TASK STATEMENT ▸
Every line in the data below that has the word "computer" should be returned.

□ □ □

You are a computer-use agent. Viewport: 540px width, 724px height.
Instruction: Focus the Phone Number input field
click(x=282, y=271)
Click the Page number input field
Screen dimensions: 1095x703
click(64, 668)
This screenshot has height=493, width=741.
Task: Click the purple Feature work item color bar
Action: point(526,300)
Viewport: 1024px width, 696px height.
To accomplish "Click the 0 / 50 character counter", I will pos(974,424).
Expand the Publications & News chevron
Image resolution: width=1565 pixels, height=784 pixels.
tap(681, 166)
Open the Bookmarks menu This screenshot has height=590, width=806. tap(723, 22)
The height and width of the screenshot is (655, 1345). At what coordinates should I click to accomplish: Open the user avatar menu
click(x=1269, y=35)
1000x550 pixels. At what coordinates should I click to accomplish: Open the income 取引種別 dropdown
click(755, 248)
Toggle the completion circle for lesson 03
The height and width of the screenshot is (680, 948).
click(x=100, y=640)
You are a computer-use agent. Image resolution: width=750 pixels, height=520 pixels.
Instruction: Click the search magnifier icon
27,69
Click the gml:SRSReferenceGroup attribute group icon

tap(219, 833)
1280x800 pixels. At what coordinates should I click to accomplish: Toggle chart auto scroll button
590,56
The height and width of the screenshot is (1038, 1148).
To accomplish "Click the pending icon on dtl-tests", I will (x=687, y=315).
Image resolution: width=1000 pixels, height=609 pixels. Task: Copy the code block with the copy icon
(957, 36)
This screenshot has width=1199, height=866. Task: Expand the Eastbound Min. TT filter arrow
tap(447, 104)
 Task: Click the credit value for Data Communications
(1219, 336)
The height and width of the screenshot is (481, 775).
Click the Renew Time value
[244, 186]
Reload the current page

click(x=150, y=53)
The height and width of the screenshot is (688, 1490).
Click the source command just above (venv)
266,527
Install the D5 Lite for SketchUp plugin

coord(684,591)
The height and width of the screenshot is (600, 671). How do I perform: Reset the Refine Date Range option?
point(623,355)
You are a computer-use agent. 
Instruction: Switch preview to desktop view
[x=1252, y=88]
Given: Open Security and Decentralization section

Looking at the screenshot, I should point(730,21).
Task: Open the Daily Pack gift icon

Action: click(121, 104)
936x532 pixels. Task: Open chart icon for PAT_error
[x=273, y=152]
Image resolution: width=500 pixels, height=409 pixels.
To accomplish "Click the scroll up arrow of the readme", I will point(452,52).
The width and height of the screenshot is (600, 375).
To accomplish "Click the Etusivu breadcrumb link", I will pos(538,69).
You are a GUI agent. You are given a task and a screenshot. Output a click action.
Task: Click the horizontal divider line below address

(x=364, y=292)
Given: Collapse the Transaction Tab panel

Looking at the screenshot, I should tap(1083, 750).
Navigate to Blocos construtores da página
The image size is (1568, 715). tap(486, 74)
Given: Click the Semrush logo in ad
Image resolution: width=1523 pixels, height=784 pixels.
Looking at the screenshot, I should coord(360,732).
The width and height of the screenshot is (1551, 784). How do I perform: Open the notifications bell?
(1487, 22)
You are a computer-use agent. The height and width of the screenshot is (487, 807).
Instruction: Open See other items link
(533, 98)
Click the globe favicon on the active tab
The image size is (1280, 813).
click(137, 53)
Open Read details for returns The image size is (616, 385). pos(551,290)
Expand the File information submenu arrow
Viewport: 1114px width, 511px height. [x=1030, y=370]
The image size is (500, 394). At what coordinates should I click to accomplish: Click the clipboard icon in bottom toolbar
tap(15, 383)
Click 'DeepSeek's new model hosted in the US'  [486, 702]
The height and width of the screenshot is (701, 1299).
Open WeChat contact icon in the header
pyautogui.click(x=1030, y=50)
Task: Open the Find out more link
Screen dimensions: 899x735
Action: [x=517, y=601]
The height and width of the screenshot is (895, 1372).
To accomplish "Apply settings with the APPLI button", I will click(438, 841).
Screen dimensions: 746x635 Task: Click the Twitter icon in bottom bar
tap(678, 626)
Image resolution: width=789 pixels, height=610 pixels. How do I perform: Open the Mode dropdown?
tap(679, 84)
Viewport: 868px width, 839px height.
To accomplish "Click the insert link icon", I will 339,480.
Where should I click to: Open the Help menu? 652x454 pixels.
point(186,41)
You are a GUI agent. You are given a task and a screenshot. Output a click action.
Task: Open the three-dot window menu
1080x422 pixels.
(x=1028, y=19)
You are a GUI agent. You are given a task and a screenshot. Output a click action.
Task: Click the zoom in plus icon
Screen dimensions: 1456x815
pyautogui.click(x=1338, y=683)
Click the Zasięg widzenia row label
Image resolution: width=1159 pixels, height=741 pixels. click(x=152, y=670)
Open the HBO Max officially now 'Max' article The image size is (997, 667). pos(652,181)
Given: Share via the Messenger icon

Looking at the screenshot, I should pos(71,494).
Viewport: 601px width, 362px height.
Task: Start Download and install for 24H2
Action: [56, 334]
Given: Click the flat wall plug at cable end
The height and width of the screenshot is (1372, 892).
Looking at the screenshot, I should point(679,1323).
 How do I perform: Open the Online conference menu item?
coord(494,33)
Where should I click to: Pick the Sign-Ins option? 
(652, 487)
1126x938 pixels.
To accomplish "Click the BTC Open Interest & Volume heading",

□ □ □

SOLUTION TO THE EXERCISE ▸
You are a computer-use agent. Viewport: 540px width, 724px height.
You are a computer-use agent. Image resolution: width=750 pixels, height=520 pixels.
You are a computer-use agent. 
You are a computer-use agent. The height and width of the screenshot is (487, 807).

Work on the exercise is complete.